Some smaller ventricular septal defects are closed surgically to prevent complications related to their location, such as damage to the heart valves. Many people with small dmls lead productive lives with few associated problems.

Infants with large dmls or children who are easily tired during feeding may need additional nutrition to help them grow. Some babies may require probe feeding.

Drug therapy

Medications for a ventricular septal defect can be prescribed for:

Reducing the amount of fluid in the bloodstream and in the lungs. This reduces the amount of blood that needs to be pumped. These medications are called diuretics.

Maintain a regular heartbeat. Examples include beta blockers such as metoprolol, propranolol, and others, as well as other antiarrhythmic medications.


Surgical treatment of ventricular septal defects involves applying a patch or occluder to the pathological opening between the ventricles. If you or your child are going to have surgery to repair a ventricular septal defect, consider having the operation performed by surgeons and cardiologists who have training and experience in performing these procedures.

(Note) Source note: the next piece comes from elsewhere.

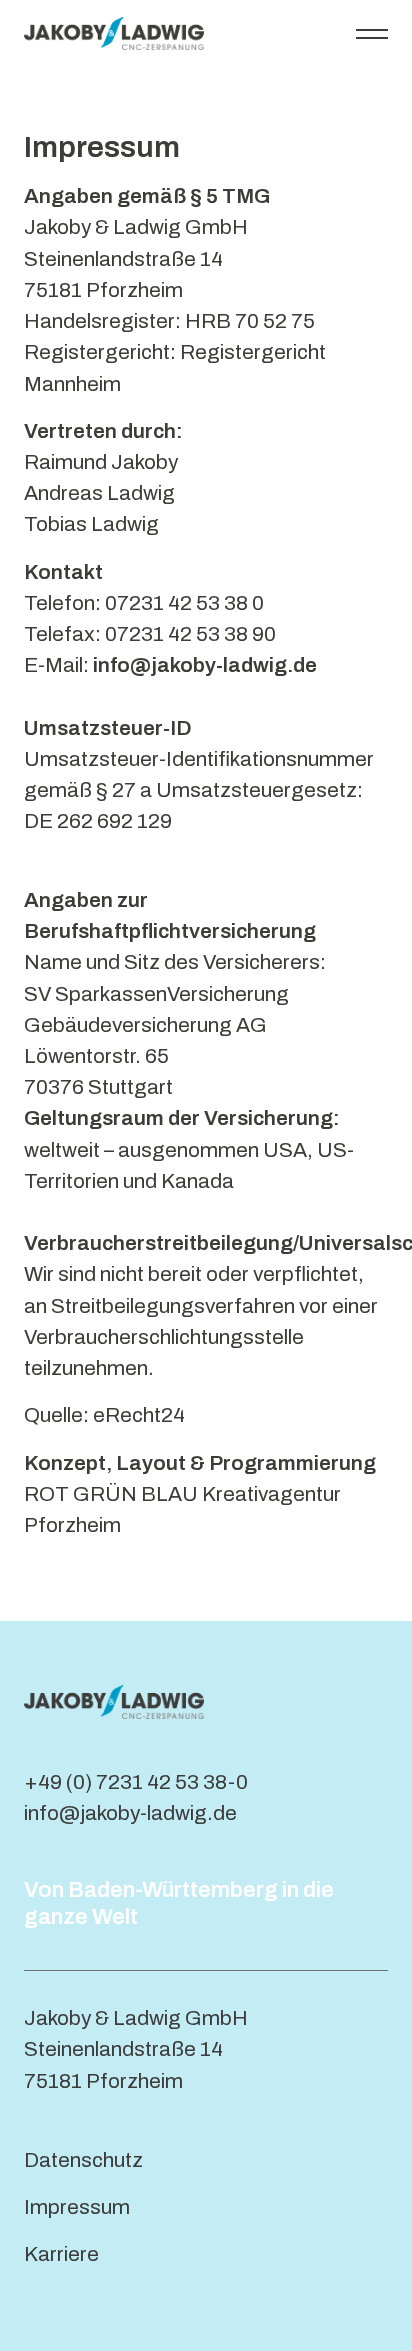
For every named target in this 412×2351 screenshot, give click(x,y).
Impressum (77, 2207)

Operations can be:

Open surgery. This procedure of choice in most cases usually involves open heart surgery under General anesthesia. The operation requires an artificial circulatory device and an incision on the chest. The doctor closes the hole with a patch or suture.

Endovascular transcatheter procedure. Closing the ventricular septal defect during catheterization does not require opening the chest. The surgeon inserts a thin tube (catheter) into a blood vessel in the groin and directs it to the heart. The doctor then uses a special-sized occluder mesh to close the hole.

Hybrid procedure. In the hybrid procedure, both surgical and endovascular methods are used simultaneously. Access to the heart is usually made through a small incision, and the procedure can be performed either without stopping the heart,or using a blood vessel. A special occluder closes the ventricular septal defect with a catheter inserted through a small incision. After surgery, your doctor will prescribe regular medical monitoring to make sure that the ventricular septal defect remains closed and there are no signs of complications. Depending on the size of the defect and the presence of other problems, your doctor will tell you how often you or your child will need to be examined.